9. Eiser heeft aangevoerd dat het tijdens de vorige asielprocedure overgelegde document van de Chamber of Commerce & Industry te Bethlehem niet vals is, maar is opgemaakt met een bepaald doel, namelijk het kunnen reizen naar Israël. Een daadwerkelijke weergave van de rechtsverhoudingen binnen het bedrijf kan hieruit niet worden afgeleid. Die kan wel worden afgeleid uit de bij de onderhavige aanvraag overgelegde documenten. Bij bericht van 6 augustus 2021 heeft eiser een vertaald document overgelegd met -naar zijn zeggen- eisen voor het verkrijgen van een transportvergunning om naar Israël te kunnen reizen.
10. De rechtbank stelt vast dat de in deze procedure door eisers overgelegde documenten van de Chamber of Commerce & Industry te Bethlehem van 9 maart 2021, respectievelijk 13 maart 2021 zijn opgemaakt naar de stand van zaken op de datum van afgifte van deze documenten. Voor zover eiser door het overleggen van deze documenten een door verweerder geconstateerde tegenstrijdigheid in eisers verklaringen tijdens de
vorige asielprocedure heeft willen wegnemen, overweegt de rechtbank dat deze documenten niet zien op de situatie, zoals die was ten tijde van de afgifte van het document dat eiser in de eerste asielprocedure heeft overgelegd, dat ziet op de situatie op 7 juli 2018 en waaruit blijkt dat eiser toen eigenaar was van de onderneming. Naar het oordeel van de rechtbank kunnen reeds daarom de documenten die aan de onderhavige asielaanvraag ten grondslag zijn gelegd niet worden aangemerkt als rechtens relevante nova. Het door eiser overgelegde document met eisen voor het verkrijgen van een vergunning om naar Israël te kunnen reizen geeft de rechtbank geen aanleiding voor een ander oordeel.
11. Daar komt bij dat verweerder zich niet ten onrechte op het standpunt heeft gesteld dat de tegenstrijdigheid over de eigendomsverhoudingen binnen het bedrijf waarvoor eiser werkzaam was, niet de enige tegenstijdigheid was die aan eiser tijdens de eerdere procedure is tegengeworpen. De rechtbank verwijst naar de eerdergenoemde uitspraak van deze rechtbank, zittingsplaats Groningen, van 30 september 2020. Uit het voornemen van 20 juli 2021 ten aanzien van eiseres blijkt dat verweerder de in de eerste procedure geconstateerde overige tegenstrijdigheden in het asielrelaas van eiser ook ten grondslag legt aan het bestreden besluit. Niet ten onrechte stelt verweerder zich op het standpunt dat de thans overgelegde documenten geen afbreuk doen aan wat in de vorige procedure is overwogen over de geloofwaardigheid van het asielrelaas van eiser.
12. Nu bij de onderhavige aanvraag geen sprake is van nieuwe elementen of bevindingen die voor verweerder aanleiding hadden moeten zijn anders te oordelen over de geloofwaardigheid van het asielrelaas van eiser komt eiser niet in aanmerking voor toelating op grond van artikel 29, eerste lid, aanhef en onder a of b, van de Vreemdelingenwet 2000 (Vw).
* * * *
Jouw opdracht: Op welke datum gaat het document dat eiser in de eerste asielprocedure inleverde volgens de uitspraak?

Stuk uit gegevens:
* * * *
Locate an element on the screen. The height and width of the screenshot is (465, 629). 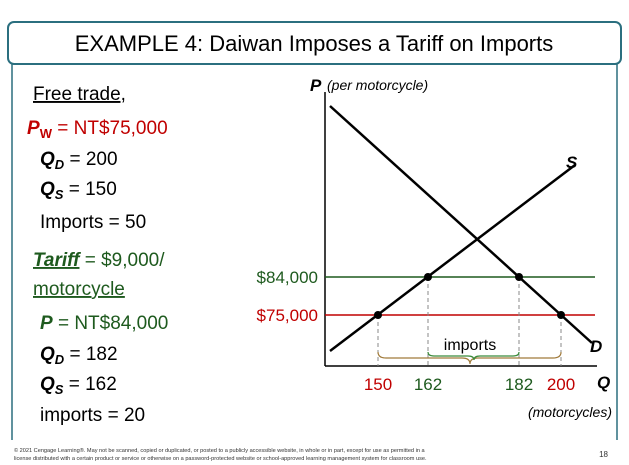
* * * *
Antwoord opdracht: 7 juli 2018